India should also explore a new framework for sharing innovation risk.
Today, a promoter can obtain financing for a warehouse, commercial property or conventional manufacturing facility because the risks are understood and the assets can serve as collateral. Frontier technologies operate differently. A new battery chemistry, semiconductor architecture, biotechnology platform or artificial intelligence infrastructure project may require ten years of investment before producing meaningful revenue.
Banks cannot finance such risks. Insurance companies are not designed to do so. Mutual funds require liquidity and predictable returns. Venture capital funds play a critical role but often operate within finite fund cycles and cannot shoulder every long-duration scientific risk.
The result is a financing vacuum precisely where the nation needs investment the most.
One solution may be a combination of recoverable grants and innovation insurance. Under such a system, approved research projects would receive support from the state. If successful, part of the support could be repaid through royalties, revenue-sharing or licensing income. If the project fails despite meeting agreed scientific and technical milestones, the loss would be treated as part of the national innovation portfolio.
Such a framework would encourage entrepreneurs to pursue ambitious technologies without transferring all risk to private capital.
At the same time, the state should expand funding for institutions such as ISRO, IISc, national laboratories and leading universities. Around the world, many transformative technologies originated not inside corporations but inside publicly funded laboratories and research institutions.
However, governments should recognise an important distinction. The state is often effective at funding invention but less effective at commercialisation. The government’s comparative advantage lies in financing scientific uncertainty. The private sector’s comparative advantage lies in scaling products, serving customers, building markets and creating globally competitive businesses.

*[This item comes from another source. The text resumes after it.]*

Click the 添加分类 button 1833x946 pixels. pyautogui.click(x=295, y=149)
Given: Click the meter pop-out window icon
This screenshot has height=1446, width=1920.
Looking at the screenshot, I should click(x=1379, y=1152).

Rather than attempting to become a commercial operator, the state should focus on creating intellectual property and licensing it to industry wherever appropriate.
India must also address another structural issue: talent incentives.
Many of the country’s brightest engineers face a simple economic reality. Commercial careers often offer significantly higher compensation than research careers. If India expects more people to devote their lives to scientific discovery, advanced engineering and frontier research, the financial rewards must become more competitive. A nation cannot aspire to technological leadership while systematically underpaying many of the individuals responsible for creating it.
Finally, innovation thrives in ecosystems rather than isolation. China’s rise was not built solely on funding. It was built on clusters where universities, laboratories, suppliers, manufacturers, investors and logistics networks were located within the same regions. Such ecosystems dramatically reduce the cost and complexity of experimentation.
India should build similar deep-technology clusters around its strongest research institutions and industrial centres.
The twenty-first century will not be dominated simply by nations with large populations or low-cost labour. It will be shaped by countries that generate valuable intellectual property, create transformative technologies and build institutions capable of financing uncertainty over decades rather than quarters.
India already possesses the talent, entrepreneurial energy and capital required to compete. What remains to be built is an innovation architecture capable of supporting risk at scale. The question is no longer whether India can afford to invest aggressively in research and development. The more important question is whether it can afford not to.
Writer is a Managing Director of Hemraj Group; Views presented are personal.